Allyson spoke of the long list of ineffective government interventions led by populist slogan headlines (‘moon shots’, world beating’ etc.) rather than using long established systems run by trained personnel. Provisioning contracts costing many millions have been given to inexperienced Johnsonian cronies, irrespective of their consistent repeated failure whilst experienced staff in underfunded, inadequately provisioned hospitals and other essential services maintained their responsibilities throughout, despite often risking their own and their families lives to do so, and too many losing their lives.

  1. The health service has been systematically fragmented, Public Health eviscerated, whilst primary, mental health and social care have all been reduced and privatised over the last 30 years.
  2. Millions have been squandered on novel schemes rather than established evidence-based practices by this unaccountable government, and NO evaluation of any of these new schemes has been undertaken to date.  Good research is necessary to back recommendations, they should not be politicised into left – right issues but informed by evidence, impacts, costs, and benefits
  3. Lessons were not learned from China and Italy
  4. There was neither effective quarantine, nor contact tracing, Covid19 was not made notifiable which would have triggered Public Health, GPs, and hospitals to initiate established surveillance practices.
  5. Reliance was placed on poor quality testing data, which is just a support, NOT a diagnostic service. ‘Lighthouse’ labs were created rather than using NHS and university labs which were immediately available and offered.
  6. Poor people in insecure employment and crowded accommodation i.e., those most likely to be infected, could not afford to be tested, risk being +ve and quarantined as they would lose their income. No minimum income was set up under the furlough scheme, another mistake.

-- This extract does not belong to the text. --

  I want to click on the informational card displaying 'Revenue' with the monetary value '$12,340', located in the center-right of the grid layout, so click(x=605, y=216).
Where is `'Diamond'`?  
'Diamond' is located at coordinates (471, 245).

The Thursday clap for ‘our NHS’ was followed shortly by a pay freeze (in effect a pay cut) which reflects how these services and staff are valued by the government.

Jamie Driscoll pointed out the false dichotomy of economics v health, since a healthy workforce boosts the economy, whilst an unhealthy workforce cannot. Stimulating house building, creating quality jobs with good prospects and wages, zero poverty and zero carbon were essential to the post Covid19 world. Already 3000 jobs had been created, all yielding lasting assets, unlike ‘Eat out to Help Out’, which provided just a temporary prop to businesses, many of which have since closed. Why not scrap tuition fees to encourage people to learn new skills instead, especially whilst they are stuck at home?

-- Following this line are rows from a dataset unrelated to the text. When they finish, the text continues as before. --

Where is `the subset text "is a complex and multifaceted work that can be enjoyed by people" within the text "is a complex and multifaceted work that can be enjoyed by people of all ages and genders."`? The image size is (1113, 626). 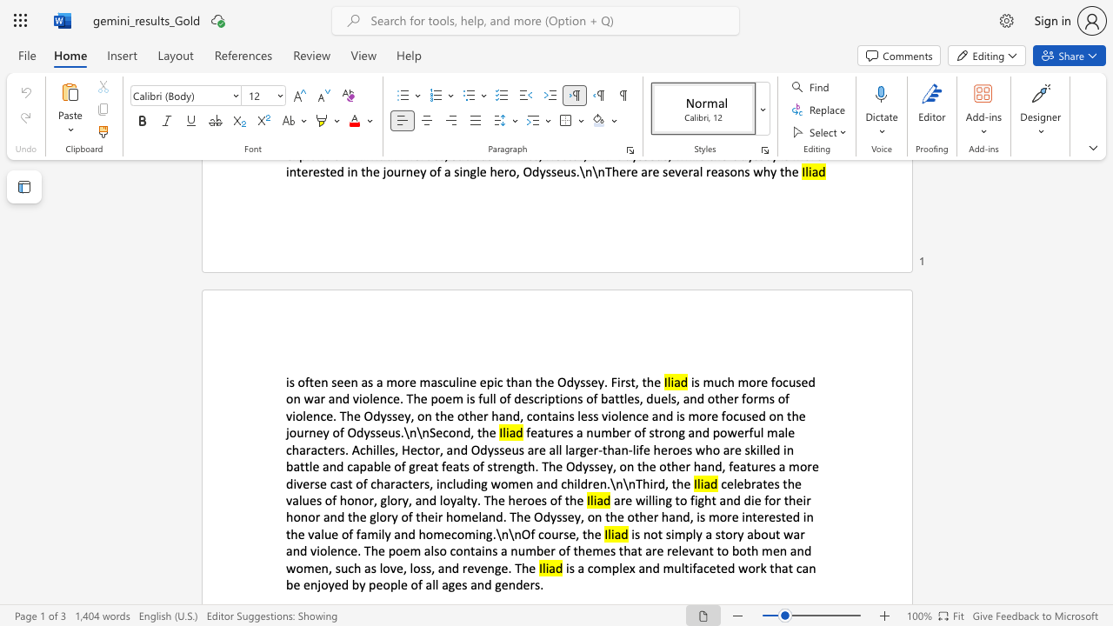
the subset text "is a complex and multifaceted work that can be enjoyed by people" within the text "is a complex and multifaceted work that can be enjoyed by people of all ages and genders." is located at coordinates (566, 568).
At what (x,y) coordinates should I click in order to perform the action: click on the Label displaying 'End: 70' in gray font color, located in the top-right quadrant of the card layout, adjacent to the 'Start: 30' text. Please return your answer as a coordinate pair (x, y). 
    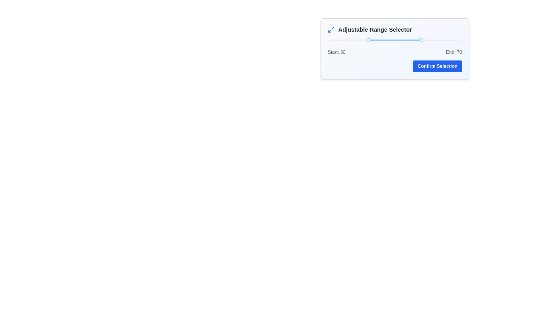
    Looking at the image, I should click on (454, 52).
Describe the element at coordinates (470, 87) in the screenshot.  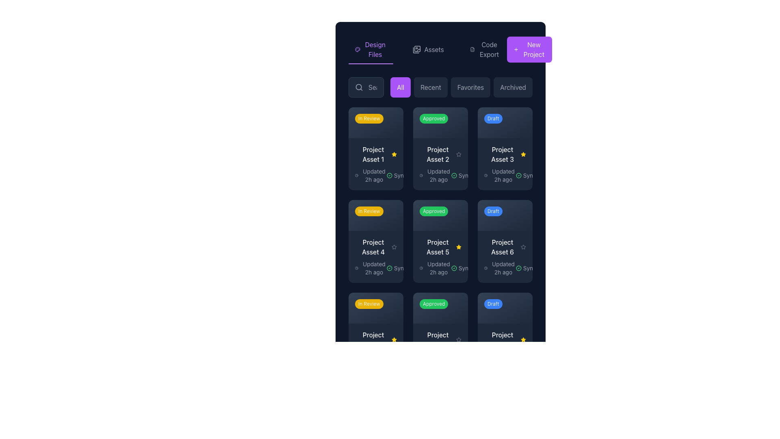
I see `the 'Favorites' button, the third button in a row of four buttons` at that location.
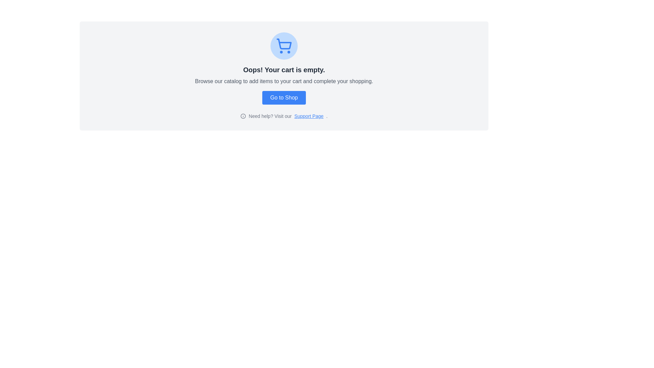 Image resolution: width=654 pixels, height=368 pixels. What do you see at coordinates (284, 97) in the screenshot?
I see `the 'Go to Shop' button, which is a rectangular button with white text on a blue background, to observe its background color change` at bounding box center [284, 97].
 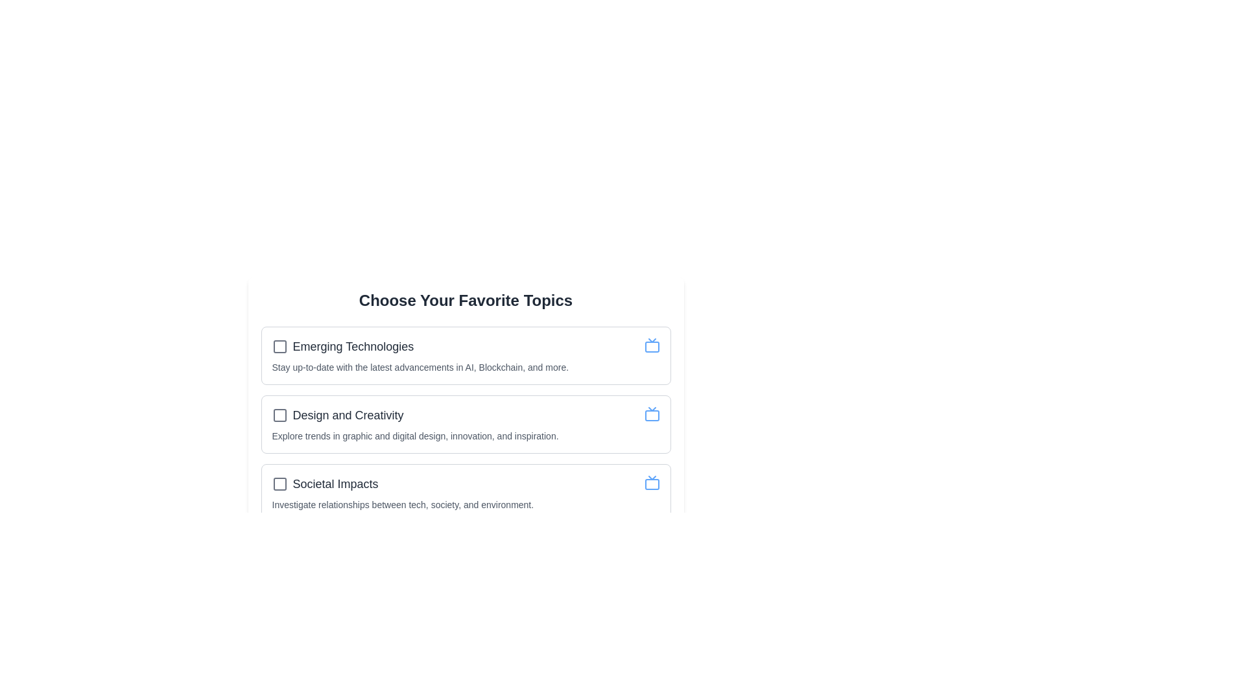 What do you see at coordinates (279, 415) in the screenshot?
I see `the selectable checkbox located to the left of the 'Design and Creativity' text header` at bounding box center [279, 415].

Food insecurity is a huge problem. Statutory pay is inadequate. Parents need pay which allows them to provide for their families, not vouchers which cannot be spent in local shops and markets. To suggest that impoverished parents will choose NOT to feed their children is an insult.

Developing the new economy will not be achieved without real financial support, investment with a long vision, open to scrutiny, in a system that works. Short term ‘ad hoc’ policies not properly informed do not work. The Labour Party needs to be investing in millions of homes and in our future. The people need leaders they believe, who will stand between them and their fears, leaders who will fix the systemic problems of precarious work and pay and homes – no plan, no vote.

The next part of the meeting involved speaking with members in the different branches in Scotland, the North East, Yorkshire, Greater Manchester, Liverpool, Wales, West Midlands, Fenlands, Oxford, Bristol, and London. Esther Giles, setting up a new branch in Bristol to cover the Southwest, emphasised how crucial members were in developing local and national policies. The geographical remit for Bristol branch was still uncertain but she hoped it would be contiguous with an NHS planning region. The inaugural meeting was not attended by any national officers and currently, she had an incomplete data list of local members but hoped this would soon be resolved.

Mary Whitby and Coral Jones are the newly elected Chairs of Liverpool and London branches respectively and spoke as did Alison Scouller (Wales) of liaising with local special interest groups with similar objectives like addressing health inequalities, (including BAME) safety issues and restoring the NHS. in many ways, Zoom meetings help as those branches with memberships scattered over large areas like Wales, Yorkshire, the Southwest, Scotland and London can meet as they couldn’t before Covid19 required us to become Zoom competent..

All branches had had their AGMs and with new officers in place were now ready to proceed with the national elections and a new Central Council. Members were reminded to use their votes when the ballot papers were issued.